-- Source extract --
1. Introduction
At present, China’s pig breeding industry is developing rapidly in the direction of intelligence and scale. The pork industry is closely related to people’s daily lives and health, and with the growing global population and increasing demand for meat, the development of efficient pig farming technology is particularly important. The pig weight evaluation mentioned in this paper is the concrete realization of this purpose. According to pig weight estimation, information such as the growth uniformity and health status of pig herds can be learned in real-time to formulate scientific breeding plans, rationally match feed, improve breeding efficiency, and reduce breeding costs [
1,
2,
3]. In addition, in terms of insurance and credit, insurance companies and credit companies can carry out intelligent counting and weight assessment of pigs each time the pig farm is released and calculate the income of the pig farm to achieve the purpose of risk assessment. Traditionally, the ground-scale measurement is the main way to obtain the weight of pigs, but the measurement process is easy to cause the stress reaction of pigs, and the work intensity of employees is also larger. Therefore, there is an urgent need to develop a fast, accurate, and non-invasive method to estimate pig weight data to increase production efficiency, enhance biosecurity measures, and improve pig health. Due to the development of deep learning technology in recent years, intelligent inventory and revaluation of pictures taken by cameras are being widely studied in animal husbandry [
4,
5,
6,
7].
Marchant [
8] divided the target area in the image into several main parts and estimated the quality by the area of these parts. Based on the binocular vision principle, Li Zhuo [
9] proposed a pig contour information extraction algorithm based on depth images to estimate the weight of pigs, aiming at the problem that natural images are susceptible to pollutants and light interference. Liu Pengfei [
10] proposed a pig body size parameter acquisition and weight estimation method based on a 3D point cloud algorithm. Kong Shangyu [
11] estimated body weight based on the Resnet regression network algorithm.

-- Data --
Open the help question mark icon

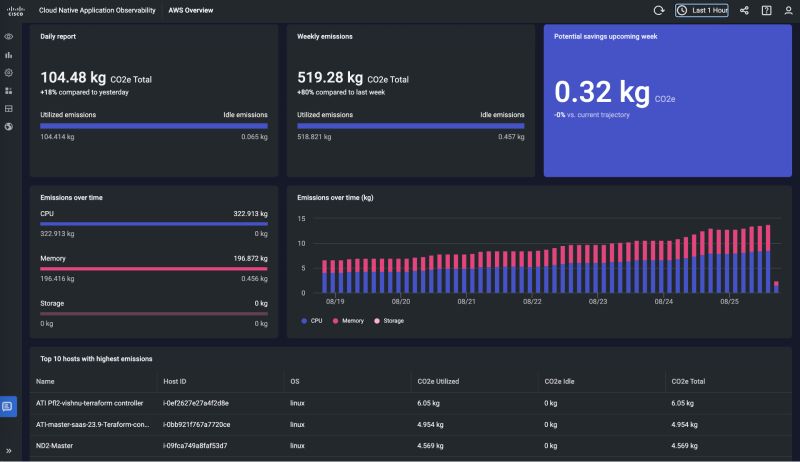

-- Request --
In the introduction on estimating pig weight, what kind of algorithm did Liu Pengfei's method for getting pig body size and weight rest on?

-- Finished answer --
A 3D point cloud algorithm.